Reaction GIFs As Reductive Indicators

In terms of a supportive response to a post that is sharing a distressing emotional state, an apposite GIF is usefully reductionist and unambiguous in intent, when posted without supporting text (and these are the types of GIF response that the study concentrated on).

For instance, reactions such as ‘That's brutal, man', ‘That's a shame', or ‘Awww' contain potential ambiguities of intent, from the possibility of a certain ‘clinical' and unaffected standpoint through to the possibility of sarcasm; but the posting of one of Twitter's hundreds of ‘hug'-category GIFs leaves less room for interpretation:

Drilling Down Into Sub-Meanings Of A GIF Reaction

Nonetheless, within any single category of reaction, such as ‘hug', there are numerous additional indicators of mood or viewpoint encompassing multiple genres of affected state, including the standpoint of romantic or familial assumptions of relationship between the responder and the original poster.

Depiction of various types of relationship in Twitter's available ‘hug' GIF category.
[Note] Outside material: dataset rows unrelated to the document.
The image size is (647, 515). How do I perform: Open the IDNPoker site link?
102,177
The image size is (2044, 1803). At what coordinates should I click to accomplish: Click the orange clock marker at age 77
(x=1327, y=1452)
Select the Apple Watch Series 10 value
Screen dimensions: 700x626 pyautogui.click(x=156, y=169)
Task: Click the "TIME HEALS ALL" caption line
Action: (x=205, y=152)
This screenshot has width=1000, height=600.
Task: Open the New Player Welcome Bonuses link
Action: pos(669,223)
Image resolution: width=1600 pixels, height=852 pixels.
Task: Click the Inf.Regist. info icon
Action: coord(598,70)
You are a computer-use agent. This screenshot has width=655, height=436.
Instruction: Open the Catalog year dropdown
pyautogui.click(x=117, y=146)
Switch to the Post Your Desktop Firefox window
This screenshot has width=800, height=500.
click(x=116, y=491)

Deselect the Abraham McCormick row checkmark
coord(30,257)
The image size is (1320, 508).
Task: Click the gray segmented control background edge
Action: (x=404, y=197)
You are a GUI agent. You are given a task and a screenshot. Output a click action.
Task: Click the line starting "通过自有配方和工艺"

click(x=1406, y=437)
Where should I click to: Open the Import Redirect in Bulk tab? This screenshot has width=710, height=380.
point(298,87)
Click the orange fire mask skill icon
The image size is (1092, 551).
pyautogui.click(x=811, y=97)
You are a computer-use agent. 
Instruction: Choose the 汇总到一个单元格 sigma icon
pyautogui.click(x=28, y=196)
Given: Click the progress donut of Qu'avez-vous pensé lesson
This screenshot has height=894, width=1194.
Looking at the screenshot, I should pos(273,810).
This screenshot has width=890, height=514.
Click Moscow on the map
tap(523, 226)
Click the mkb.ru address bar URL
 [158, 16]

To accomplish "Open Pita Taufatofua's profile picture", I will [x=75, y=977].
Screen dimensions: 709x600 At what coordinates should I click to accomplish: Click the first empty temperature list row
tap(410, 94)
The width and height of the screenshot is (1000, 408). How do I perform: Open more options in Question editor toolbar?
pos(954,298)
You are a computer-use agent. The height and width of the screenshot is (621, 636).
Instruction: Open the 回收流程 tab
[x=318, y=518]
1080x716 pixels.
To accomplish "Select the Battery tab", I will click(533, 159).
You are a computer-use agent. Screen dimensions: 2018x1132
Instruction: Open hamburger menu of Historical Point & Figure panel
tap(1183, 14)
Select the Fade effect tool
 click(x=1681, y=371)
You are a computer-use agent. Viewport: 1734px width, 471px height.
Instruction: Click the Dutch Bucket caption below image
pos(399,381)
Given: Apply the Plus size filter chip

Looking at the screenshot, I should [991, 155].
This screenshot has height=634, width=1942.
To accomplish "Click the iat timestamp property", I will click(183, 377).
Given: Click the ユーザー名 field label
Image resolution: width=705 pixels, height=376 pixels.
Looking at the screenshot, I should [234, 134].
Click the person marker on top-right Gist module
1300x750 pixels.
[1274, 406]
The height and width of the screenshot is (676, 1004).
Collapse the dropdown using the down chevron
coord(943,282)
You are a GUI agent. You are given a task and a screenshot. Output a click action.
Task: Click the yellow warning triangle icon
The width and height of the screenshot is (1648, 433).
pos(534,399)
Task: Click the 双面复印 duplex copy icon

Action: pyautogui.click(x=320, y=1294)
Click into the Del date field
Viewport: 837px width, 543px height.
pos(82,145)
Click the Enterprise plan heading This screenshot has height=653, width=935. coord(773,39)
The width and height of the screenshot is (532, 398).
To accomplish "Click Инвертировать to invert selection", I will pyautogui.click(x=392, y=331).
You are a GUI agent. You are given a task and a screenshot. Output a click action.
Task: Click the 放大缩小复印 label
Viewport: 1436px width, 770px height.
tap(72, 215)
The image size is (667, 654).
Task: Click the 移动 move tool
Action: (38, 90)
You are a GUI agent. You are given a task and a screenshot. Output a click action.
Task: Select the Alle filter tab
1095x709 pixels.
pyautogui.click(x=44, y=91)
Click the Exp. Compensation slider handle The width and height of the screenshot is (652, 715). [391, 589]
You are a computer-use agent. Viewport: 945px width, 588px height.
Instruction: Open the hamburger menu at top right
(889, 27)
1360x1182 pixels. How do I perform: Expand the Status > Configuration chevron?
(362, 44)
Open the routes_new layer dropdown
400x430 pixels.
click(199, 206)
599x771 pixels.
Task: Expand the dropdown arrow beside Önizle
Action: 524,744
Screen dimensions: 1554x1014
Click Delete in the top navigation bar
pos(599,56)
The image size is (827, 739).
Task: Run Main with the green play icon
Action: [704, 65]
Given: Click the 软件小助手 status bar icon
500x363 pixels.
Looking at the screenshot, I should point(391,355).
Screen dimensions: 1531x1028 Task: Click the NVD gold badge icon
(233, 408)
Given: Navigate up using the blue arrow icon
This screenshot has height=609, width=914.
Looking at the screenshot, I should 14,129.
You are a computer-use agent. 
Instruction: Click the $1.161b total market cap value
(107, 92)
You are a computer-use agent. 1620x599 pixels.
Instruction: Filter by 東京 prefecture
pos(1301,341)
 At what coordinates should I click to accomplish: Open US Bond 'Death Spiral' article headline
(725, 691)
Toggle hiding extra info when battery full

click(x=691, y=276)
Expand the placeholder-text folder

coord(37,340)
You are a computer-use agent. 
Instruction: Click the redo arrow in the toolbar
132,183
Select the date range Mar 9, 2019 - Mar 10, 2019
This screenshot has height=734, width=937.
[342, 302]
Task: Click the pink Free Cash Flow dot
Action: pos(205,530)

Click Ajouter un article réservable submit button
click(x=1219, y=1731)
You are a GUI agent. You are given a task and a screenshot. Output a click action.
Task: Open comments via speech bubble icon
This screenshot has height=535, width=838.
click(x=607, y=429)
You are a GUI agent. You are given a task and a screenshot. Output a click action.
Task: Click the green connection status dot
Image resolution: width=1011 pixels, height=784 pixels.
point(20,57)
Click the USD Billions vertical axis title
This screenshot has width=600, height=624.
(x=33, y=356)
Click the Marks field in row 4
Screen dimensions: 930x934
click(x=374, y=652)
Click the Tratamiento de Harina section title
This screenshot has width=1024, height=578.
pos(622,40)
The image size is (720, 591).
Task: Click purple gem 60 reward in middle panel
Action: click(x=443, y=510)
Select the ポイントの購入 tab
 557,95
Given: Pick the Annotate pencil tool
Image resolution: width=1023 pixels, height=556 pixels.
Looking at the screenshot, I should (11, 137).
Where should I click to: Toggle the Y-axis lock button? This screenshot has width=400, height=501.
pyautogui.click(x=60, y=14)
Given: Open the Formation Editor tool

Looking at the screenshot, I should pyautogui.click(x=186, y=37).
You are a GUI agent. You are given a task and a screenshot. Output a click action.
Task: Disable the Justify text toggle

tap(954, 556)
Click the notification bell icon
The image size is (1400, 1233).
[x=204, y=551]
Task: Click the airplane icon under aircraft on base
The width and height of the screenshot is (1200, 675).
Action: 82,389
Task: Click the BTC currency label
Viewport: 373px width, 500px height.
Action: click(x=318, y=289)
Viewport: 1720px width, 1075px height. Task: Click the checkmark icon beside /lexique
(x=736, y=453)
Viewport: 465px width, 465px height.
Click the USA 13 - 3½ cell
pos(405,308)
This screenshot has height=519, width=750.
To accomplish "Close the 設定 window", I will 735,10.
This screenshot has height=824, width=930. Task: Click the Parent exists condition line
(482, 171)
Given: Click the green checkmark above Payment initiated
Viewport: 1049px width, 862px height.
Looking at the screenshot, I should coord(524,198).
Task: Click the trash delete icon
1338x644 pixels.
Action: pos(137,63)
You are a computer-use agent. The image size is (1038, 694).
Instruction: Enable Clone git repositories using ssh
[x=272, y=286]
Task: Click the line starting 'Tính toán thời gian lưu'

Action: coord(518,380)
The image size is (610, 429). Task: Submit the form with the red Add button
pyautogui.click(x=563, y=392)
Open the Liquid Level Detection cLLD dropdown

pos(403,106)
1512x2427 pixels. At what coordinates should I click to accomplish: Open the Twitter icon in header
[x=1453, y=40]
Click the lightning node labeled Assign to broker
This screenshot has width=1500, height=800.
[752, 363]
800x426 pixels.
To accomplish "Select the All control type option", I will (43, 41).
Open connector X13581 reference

The use of diverse genres, tropes, gender depictions and other factors add granularity to the potential interpretability of a GIF choice for this sentiment.

The ReactionGIF dataset was derived from the first 100 GIFs in every available reaction category on Twitter, leading to a database of 4300 animated images. Where a GIF appears in more than one category, the category with the higher placement in the GUI is weighted higher. Images that appear in multiple categories are assigned a reaction similarity factor – a metric invented for the study.

Affinities are then discovered using hierarchical clustering and average linkage.

Augmenting Reaction GIF Data

The dataset was generated and labeled by applying the method against 30,000 tweets. The ‘rich affective signal ‘of a reaction category allowed the researchers to augment the dataset with additional affective labels, based on the positive and negative reaction category clusters, and to add emotion labels with a dedicated reactions-to-emotions mapping schema, based on the majority verdict of three human evaluators on sample tweets.

Prior work from Yahoo and The University Of Rochester, which deals with the annotation of GIFs, does not have this layer of elicited text, nor any reaction categories, but is purely semantic.

The researchers evaluated the dataset across four approaches: RoBERTa, the Convolutional Neural Network (CNN) GloVe, a logistic regression classifier, and a simple majority class classifier. The weight of conviction for each category emerges quite clearly in the results, with approbation, agreement and commiseration most easy to identify (and most represented), and apology most difficult to evaluate, perhaps since this includes the possibility of sarcasm.

The RoBERTa model generated the highest tested ranking average across all three methods of evaluation, which comprised Affective Reaction Prediction, Induced Sentiment Prediction, and Induced Emotion Prediction.

Gleaning User Emotion From Reaction GIFs

The researchers observe that identifying induced emotion is one of the most challenging tasks in NLP-based sentiment and emotion analysis, and that using reaction GIFs as a proxy offers the possibility for later projects to collect ‘large amounts of inexpensive, naturally-occurring, high-quality affective labels'.

Despite concentrating on a very specific locus of GIFs embedded into the Twitter user experience, the study contends that this method can generalize to other social media platforms, as well as instant messaging platforms, and potentially be of use in sectors such as emotion recognition and multimodal emotion detection.

Popularity As A Key Index

The approach seems to rely on a certain ‘virality' for each GIF, such as when a GIF is actually made available via Twitter's own mechanisms. Presumably, novel user-generated GIFs could not enter this ecostructure except through increased popularity and adoption as a meme.

Reaction GIFs have revived the use of 1987's primitive animated GIF format over the last ten years, subsequent to years of disrepute as a bandwidth hog (primarily used for annoying banner ads) in the Internet V1 pre-broadband era.